Precise timings

I’m using 2.4.2 on a windows 10 machine. I am using it for acoustic experiments, looking at waveforms. I would like to select a section of a waveform and get an accurate time for the interval, but the selection toolbar only goes down to milliseconds. Seems I should get fractions of a millisecond down to the sample rate. I guess I could set it to sample and then do a multiply, but it’s pretty cumbersome to have a spreadsheet open and do a bunch of cuts and pastes to do a simple calculation that I would think would be on board audacity. So, is it possible to get a time interval measurement that reflects the sampling rate down to fractions of a millisecond? If I’m using a 44,000 sampling rate, I should get accuracy down to ~0.025 msec. Thanks

It goes down to “samples”. By default that’s 1/44100th second, though you could resample up to 100,000 Hz (or even 1,000,000 Hz) for easier numbers.

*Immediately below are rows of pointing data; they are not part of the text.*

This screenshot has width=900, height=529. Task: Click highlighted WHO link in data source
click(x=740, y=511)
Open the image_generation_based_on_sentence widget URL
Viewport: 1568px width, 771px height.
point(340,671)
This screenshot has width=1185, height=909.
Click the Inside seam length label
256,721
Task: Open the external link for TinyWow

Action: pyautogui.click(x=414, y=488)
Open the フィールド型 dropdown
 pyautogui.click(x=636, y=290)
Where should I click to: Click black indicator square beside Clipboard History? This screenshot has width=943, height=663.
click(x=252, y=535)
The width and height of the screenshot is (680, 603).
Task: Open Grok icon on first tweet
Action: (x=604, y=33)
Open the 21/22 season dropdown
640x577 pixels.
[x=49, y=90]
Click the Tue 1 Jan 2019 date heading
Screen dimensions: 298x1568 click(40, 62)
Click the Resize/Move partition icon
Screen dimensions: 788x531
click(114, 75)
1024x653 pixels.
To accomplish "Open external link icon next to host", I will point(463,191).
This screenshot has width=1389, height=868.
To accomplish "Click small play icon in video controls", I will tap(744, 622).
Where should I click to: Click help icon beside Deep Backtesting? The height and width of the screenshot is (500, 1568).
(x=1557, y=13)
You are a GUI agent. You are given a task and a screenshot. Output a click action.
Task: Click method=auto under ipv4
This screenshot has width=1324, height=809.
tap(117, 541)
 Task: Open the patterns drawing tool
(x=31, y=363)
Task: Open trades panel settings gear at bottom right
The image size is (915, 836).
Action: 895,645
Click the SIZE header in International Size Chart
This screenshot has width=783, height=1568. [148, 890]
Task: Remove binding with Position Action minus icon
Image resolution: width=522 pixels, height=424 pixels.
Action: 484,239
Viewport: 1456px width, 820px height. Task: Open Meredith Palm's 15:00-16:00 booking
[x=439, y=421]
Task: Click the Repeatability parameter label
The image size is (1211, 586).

You can reset the format for the Selection Toolbar (and the Time Toolbar) - just click on their little-black-downward-pointing- triangls and you will get a dropdown list of formats you can select from.

Please see: https://manual.audacityteam.org/man/selection_toolbar.html

When I was converting my LPs and used the Repair effect a lot I always had mine set to hh:mm:ss + samples and the Selection toolbar set to Start and Length of Selection - for precise selections to repair.

WC

Thanks for the help, but neither reply is workable. I am interested in fractions of a millisecond. The timings using the drop down box only go down to full milliseconds. As for the suggestion to resample at a different rate, there are only discrete rates that can be sampled. At least, I can’t see a way to sample at say 50khz or 100khz. The choices are 48khz or 96khz. So again I am stuck typing the interval into a spreadsheet and doing a manual conversion if I want some accuracy. Not impossible, but a pain. Particularly, when I have all this computer power sitting in front of me and I have to manually do multiplies!

Try typing into the “Project Rate” box in the lower left corner of the main Audacity window.
See: Selection Toolbar - Audacity Manual

Thanks! That seems to work. In fact, if I change the rate after recording, Audacity appears to interpolate to the requested sample rate, so I can still do the measurement. Thanks again.